Europe struggles to protect budgets

Sovereign debt restructuring could punch holes in eurozone state budgets following the bail-out of Ireland last week, spreading contagion across Europe.

Eurozone governments are protecting their budgets by not directly lending new money to troubled countries, such as Ireland.

Instead, they are guaranteeing loans made to the European Financial Stability Fund (EFSF). The EFSF then lends the borrowed money to bailed out nations. (article continues below)

The German government has lent the EFSF its own debt management office to raise the money. The European Investment Bank is handling the back office administration.

However, if a bailed out government restructures its EFSF debt and only pays back its lenders at a discount, guarantees could force eurozone governments to make up the rest of the repayment.
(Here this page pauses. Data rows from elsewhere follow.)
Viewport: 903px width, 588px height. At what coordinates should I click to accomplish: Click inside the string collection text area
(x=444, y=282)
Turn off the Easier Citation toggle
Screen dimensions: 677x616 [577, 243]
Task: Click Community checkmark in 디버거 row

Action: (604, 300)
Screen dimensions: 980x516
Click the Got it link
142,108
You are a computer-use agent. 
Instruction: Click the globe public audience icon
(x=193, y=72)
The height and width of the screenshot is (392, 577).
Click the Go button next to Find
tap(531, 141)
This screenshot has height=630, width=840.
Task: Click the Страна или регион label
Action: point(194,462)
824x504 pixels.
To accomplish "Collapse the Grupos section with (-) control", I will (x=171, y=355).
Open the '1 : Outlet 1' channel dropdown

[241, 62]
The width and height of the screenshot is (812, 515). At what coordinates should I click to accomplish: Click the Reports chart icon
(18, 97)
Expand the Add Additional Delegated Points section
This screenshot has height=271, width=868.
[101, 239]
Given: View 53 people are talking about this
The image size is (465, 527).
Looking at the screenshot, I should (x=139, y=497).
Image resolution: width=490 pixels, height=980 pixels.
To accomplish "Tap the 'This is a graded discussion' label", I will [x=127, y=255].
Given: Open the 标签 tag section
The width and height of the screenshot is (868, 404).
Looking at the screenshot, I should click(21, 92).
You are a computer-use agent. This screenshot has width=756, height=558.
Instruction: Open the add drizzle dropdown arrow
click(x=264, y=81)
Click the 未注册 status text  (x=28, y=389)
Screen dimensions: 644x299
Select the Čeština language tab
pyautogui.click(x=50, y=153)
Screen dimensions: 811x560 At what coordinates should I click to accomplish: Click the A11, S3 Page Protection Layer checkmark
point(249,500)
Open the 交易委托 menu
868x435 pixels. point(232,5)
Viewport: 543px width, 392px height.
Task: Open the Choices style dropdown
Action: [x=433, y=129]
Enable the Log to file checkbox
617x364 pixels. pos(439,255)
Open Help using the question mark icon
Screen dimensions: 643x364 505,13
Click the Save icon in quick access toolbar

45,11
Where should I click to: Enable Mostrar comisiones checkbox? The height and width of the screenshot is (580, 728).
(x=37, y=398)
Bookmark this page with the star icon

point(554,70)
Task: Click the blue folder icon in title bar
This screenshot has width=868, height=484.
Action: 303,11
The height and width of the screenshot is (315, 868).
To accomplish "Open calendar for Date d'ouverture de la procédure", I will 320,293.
Anglo Irish Bank, the nationalised Irish institution, has already agreed discounts of 80% with debtholders in swaps announced just before and after the bail-out.

Germany is liable for about 45% of all EFSF repayments. France and Italy, which have large budget deficits, are liable for 20% each.

If troubled states such as Greece, Portugal and Spain do not contribute their share, or 15% in total, the liabilities of other countries will rise.

In Britain, Phil Milburn, a bond fund manager at Aegon Asset Management, has criticised experts who are calling for holders of weaker European Union (EU) government bonds to accept losses to stabilise the nations.

“These professors say bondholders need to take a haircut. That is not how it works. There is a price to everything. The bondholders would just price it out,” he says.

He says the effect of a haircut on Ireland’s ability to maintain financial stability would be catastrophic.

“Punishing bondholders makes things worse, not better. Ireland still has to be able to access the market.”

Milburn adds that a haircut would aim to punish institutional bondholders. But he points out that institutions are running pension and savings money for investors, who would suffer the losses.

Milburn says he is avoiding peripheral EU nations completely in his £291m High Yield Bond fund and the £374m Strategic Bond Fund he co-manages with David Roberts.